The Catholic Church across Yorkshire's historic West Riding since 1878

Our Diocesan Family

Bishop Marcus has, in true, open and welcoming family style, widened his interpretation of Pope Francis’ commission to include the whole of the people of the Diocese. The Bishop sees and speaks of the Diocese of Leeds not just as a collection of parishes and schools, peopled by families but as a ‘family of families’.

The most visible reflection of the Bishop’s commitment to family life is in the chapel at the Diocesan Pastoral Centre, Hinsley Hall, which he dedicated to the Holy Family at a celebration there for newly-trained Parenting Facilitators in December 2017.

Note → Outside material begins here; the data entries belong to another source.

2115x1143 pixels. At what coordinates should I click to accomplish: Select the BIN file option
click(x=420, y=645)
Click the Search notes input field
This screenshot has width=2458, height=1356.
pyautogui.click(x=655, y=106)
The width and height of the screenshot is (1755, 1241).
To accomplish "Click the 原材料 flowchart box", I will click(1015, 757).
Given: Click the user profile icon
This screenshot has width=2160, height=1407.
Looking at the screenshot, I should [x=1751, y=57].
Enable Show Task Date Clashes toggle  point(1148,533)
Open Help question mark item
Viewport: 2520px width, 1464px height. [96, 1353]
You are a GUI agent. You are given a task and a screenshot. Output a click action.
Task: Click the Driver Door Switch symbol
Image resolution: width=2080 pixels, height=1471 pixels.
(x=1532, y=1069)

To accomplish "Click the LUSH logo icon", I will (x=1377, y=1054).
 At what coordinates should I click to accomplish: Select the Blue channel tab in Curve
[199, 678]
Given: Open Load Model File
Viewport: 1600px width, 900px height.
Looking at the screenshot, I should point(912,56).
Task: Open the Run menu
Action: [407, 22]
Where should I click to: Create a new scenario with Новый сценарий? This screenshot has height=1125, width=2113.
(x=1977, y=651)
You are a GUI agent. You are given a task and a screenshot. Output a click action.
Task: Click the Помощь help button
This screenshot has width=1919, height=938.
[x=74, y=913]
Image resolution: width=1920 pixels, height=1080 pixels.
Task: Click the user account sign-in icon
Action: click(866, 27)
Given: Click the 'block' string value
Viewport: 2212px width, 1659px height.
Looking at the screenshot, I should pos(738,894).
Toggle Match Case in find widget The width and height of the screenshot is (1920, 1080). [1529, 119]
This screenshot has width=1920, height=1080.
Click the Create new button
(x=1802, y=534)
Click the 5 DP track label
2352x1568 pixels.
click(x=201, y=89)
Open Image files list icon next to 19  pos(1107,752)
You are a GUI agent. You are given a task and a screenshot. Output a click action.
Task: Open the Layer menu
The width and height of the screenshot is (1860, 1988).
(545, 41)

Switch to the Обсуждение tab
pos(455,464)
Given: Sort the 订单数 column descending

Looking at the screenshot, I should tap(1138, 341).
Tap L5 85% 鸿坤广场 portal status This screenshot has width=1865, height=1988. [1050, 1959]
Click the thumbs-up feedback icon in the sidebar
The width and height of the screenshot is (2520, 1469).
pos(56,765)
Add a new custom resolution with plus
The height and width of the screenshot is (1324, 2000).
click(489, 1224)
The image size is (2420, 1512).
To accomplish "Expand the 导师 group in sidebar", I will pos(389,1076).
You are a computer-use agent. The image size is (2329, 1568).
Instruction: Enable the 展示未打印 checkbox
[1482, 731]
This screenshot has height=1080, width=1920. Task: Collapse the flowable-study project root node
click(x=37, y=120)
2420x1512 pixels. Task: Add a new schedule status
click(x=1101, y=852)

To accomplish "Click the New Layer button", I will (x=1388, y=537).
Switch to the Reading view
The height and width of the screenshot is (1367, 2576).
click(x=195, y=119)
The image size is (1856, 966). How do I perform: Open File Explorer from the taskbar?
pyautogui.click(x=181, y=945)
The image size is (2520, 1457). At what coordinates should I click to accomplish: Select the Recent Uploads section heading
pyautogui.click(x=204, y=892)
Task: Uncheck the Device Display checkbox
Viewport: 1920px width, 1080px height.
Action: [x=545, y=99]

The Chapel of the Holy Family at Hinsley Hall, as it is now called, contains the beautiful icon of the Holy Family which was commissioned originally for the Youth Centre at Myddelton Grange. Showing Jesus as a young teen sitting at table between Mary and Joseph, the image echoes the Andrei Rublev Trinity triptych and appears to invite us to the table too. Hanging at the back of the sanctuary and connecting visually with the altar, it forms a striking theological statement or meditation on Jesus’ incarnation connecting, as it does visually, with the crucifix hanging over the altar. Those three points in the chapel form as it were the whole story: a relationship between Jesus, truly man and truly Christ, which we become part of in a special way around the table of the altar. We also go out to live this in our ordinary everyday lives, in much the same way as the Holy Family went about its ordinary everyday life before Jesus’ public ministry.

The people of diocese as a ‘family of families’ are represented in many ways including events that all the family can participate in like the annual Corpus Christ procession. Families raise funds to support their young people going on pilgrimages like to Lourdes, and Walsingham and the new diocesan initiative of ‘Faith in Action’ invites the whole catholic community around a young person to guide and support them in living their faith and to commend them for their efforts and achievements as they work their way through from ‘pin’ level through bronze and silver to gold medal level.

Also ‘Caritas Leeds’ brings together many diverse individual and parish charities, organisations and groups and we now have a new Pastoral Council which is intended to bring the individual parishes closer together as members of that diocesan ‘family’.